Along with txfarmer's 36 hour baguettes, one of the other well known sourdough formulas on The Fresh Loaf is David Snyder's San Joaquin Sourdough. David is one of the regular posters over there and he puts out beautiful loaf after beautiful loaf. He has posted several iterations of his "SJSD" formula and you can find the one I used here. Check out this one too, look at those ears!
David posted a very interesting history of the San Joaquin Sourdough, "During the 1970's and 1980's, a group of younger French boulangers rebelled against the industrial baguettes that had been replacing the traditional baguettes in France since WW II. Presumably influenced by the teaching of Prof. Raymond Calvel, who emphasized the importance of a long slow fermentation to develop the flavor of bread, they introduced a cold retardation stage during bulk fermentation (before the dough is divided and shaped). In 2008, a young Parisian boulanger named Anis Bouabsa won the annual award for the best baguette in Paris using this procedure.

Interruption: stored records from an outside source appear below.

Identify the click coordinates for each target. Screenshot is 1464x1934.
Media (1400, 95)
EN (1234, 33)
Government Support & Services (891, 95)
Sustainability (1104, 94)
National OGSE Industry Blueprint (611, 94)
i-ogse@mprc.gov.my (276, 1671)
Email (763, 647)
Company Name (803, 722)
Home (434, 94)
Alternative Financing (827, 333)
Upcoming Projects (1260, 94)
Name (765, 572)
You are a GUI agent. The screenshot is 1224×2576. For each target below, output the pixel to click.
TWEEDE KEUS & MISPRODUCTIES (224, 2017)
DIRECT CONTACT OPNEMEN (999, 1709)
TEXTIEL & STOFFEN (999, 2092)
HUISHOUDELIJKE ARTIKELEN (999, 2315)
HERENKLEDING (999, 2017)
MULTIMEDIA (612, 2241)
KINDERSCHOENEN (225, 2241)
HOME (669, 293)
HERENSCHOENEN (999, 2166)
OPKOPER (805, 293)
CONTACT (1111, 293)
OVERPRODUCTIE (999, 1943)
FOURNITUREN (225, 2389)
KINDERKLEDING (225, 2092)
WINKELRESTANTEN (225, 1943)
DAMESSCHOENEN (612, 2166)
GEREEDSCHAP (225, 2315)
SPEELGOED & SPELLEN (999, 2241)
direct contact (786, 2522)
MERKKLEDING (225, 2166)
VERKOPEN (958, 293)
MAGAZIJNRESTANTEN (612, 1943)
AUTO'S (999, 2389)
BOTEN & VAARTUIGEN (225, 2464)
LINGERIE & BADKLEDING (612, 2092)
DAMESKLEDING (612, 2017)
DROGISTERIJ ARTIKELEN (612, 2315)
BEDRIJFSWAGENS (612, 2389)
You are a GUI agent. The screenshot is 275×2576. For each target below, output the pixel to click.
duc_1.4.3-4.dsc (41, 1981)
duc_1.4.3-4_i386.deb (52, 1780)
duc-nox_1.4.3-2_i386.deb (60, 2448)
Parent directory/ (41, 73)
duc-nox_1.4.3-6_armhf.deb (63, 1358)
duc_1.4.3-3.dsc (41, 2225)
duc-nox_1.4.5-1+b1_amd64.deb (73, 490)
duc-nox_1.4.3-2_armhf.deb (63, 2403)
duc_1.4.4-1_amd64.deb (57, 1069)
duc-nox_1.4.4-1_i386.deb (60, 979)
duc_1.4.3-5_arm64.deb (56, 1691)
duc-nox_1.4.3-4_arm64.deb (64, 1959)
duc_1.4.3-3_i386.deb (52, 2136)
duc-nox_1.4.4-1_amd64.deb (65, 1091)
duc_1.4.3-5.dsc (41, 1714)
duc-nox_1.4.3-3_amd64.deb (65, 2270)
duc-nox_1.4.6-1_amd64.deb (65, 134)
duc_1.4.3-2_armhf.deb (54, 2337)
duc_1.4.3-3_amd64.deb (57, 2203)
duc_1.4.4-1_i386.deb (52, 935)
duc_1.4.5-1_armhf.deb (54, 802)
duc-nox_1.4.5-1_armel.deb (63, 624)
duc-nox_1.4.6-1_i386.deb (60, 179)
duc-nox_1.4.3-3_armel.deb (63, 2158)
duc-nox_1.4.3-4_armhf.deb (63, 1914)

Janedo, a French home baker (born and raised in Vancouver, BC, for your interest) and member of TFL visited Bouabsa's boulangerie and learned about his method, which she then shared with us here. Over the ensuing months, a number of us made baguettes using Bouabsa's formula. Jane and I began fiddling with it - adding some rye flour and some levain, and, eventually, leaving out the commercial yeast altogether. Then I started using this dough to make bâtards and, occasionally, boules. Thus, the San Joaquin Sourdough was born."
While I still have a long way to go to get near David's expertise in terms of shaping, fermentation and everything, else even a poseur like myself can turn out a great tasting loaf by following his very specific instructions.
The crumb was softer that other sourdoughs I've made, with a wonderful flavor and a mild sour tang.